## WHAT THE TASK REQUIRES
With nothing added or dropped, output every record below exactly.
______________________________
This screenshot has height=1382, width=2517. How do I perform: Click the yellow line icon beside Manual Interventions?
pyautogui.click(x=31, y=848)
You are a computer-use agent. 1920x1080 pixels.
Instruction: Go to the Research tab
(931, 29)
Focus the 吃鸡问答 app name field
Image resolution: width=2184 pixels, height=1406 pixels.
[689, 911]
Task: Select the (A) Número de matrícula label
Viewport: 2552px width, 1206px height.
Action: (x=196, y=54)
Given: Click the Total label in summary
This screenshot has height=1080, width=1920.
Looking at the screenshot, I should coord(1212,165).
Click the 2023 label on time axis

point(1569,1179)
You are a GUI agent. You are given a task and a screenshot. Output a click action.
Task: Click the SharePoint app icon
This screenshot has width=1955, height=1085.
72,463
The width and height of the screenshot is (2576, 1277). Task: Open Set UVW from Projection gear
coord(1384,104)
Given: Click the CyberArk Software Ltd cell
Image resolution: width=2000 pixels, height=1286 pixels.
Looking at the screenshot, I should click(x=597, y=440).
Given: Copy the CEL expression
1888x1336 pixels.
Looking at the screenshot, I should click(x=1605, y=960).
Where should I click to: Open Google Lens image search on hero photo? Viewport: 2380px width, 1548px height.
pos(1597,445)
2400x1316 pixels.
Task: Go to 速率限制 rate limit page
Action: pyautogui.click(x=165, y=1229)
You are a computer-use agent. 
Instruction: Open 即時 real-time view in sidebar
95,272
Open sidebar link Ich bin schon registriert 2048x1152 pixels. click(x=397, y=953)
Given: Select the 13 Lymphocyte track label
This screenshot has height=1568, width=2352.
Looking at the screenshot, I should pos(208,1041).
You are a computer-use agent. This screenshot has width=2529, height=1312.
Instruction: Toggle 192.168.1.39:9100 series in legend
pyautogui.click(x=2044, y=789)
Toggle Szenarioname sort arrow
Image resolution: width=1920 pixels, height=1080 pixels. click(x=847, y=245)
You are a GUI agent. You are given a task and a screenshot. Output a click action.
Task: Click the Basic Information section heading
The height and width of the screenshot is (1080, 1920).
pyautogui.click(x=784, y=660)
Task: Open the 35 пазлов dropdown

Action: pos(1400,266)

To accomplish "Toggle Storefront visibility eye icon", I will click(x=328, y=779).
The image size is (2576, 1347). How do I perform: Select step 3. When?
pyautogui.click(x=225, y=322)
______________________________
## EXERCISE RESULT
This screenshot has height=1382, width=2517. How do I perform: Click the yellow line icon beside Manual Interventions?
pyautogui.click(x=31, y=848)
You are a computer-use agent. 1920x1080 pixels.
Instruction: Go to the Research tab
(931, 29)
Focus the 吃鸡问答 app name field
Image resolution: width=2184 pixels, height=1406 pixels.
[689, 911]
Task: Select the (A) Número de matrícula label
Viewport: 2552px width, 1206px height.
Action: (x=196, y=54)
Given: Click the Total label in summary
This screenshot has height=1080, width=1920.
Looking at the screenshot, I should coord(1212,165).
Click the 2023 label on time axis

point(1569,1179)
You are a GUI agent. You are given a task and a screenshot. Output a click action.
Task: Click the SharePoint app icon
This screenshot has width=1955, height=1085.
72,463
The width and height of the screenshot is (2576, 1277). Task: Open Set UVW from Projection gear
coord(1384,104)
Given: Click the CyberArk Software Ltd cell
Image resolution: width=2000 pixels, height=1286 pixels.
Looking at the screenshot, I should click(x=597, y=440).
Given: Copy the CEL expression
1888x1336 pixels.
Looking at the screenshot, I should click(x=1605, y=960).
Where should I click to: Open Google Lens image search on hero photo? Viewport: 2380px width, 1548px height.
pos(1597,445)
2400x1316 pixels.
Task: Go to 速率限制 rate limit page
Action: pyautogui.click(x=165, y=1229)
You are a computer-use agent. 
Instruction: Open 即時 real-time view in sidebar
95,272
Open sidebar link Ich bin schon registriert 2048x1152 pixels. click(x=397, y=953)
Given: Select the 13 Lymphocyte track label
This screenshot has height=1568, width=2352.
Looking at the screenshot, I should pos(208,1041).
You are a computer-use agent. This screenshot has width=2529, height=1312.
Instruction: Toggle 192.168.1.39:9100 series in legend
pyautogui.click(x=2044, y=789)
Toggle Szenarioname sort arrow
Image resolution: width=1920 pixels, height=1080 pixels. click(x=847, y=245)
You are a GUI agent. You are given a task and a screenshot. Output a click action.
Task: Click the Basic Information section heading
The height and width of the screenshot is (1080, 1920).
pyautogui.click(x=784, y=660)
Task: Open the 35 пазлов dropdown

Action: pos(1400,266)

To accomplish "Toggle Storefront visibility eye icon", I will click(x=328, y=779).
The image size is (2576, 1347). How do I perform: Select step 3. When?
pyautogui.click(x=225, y=322)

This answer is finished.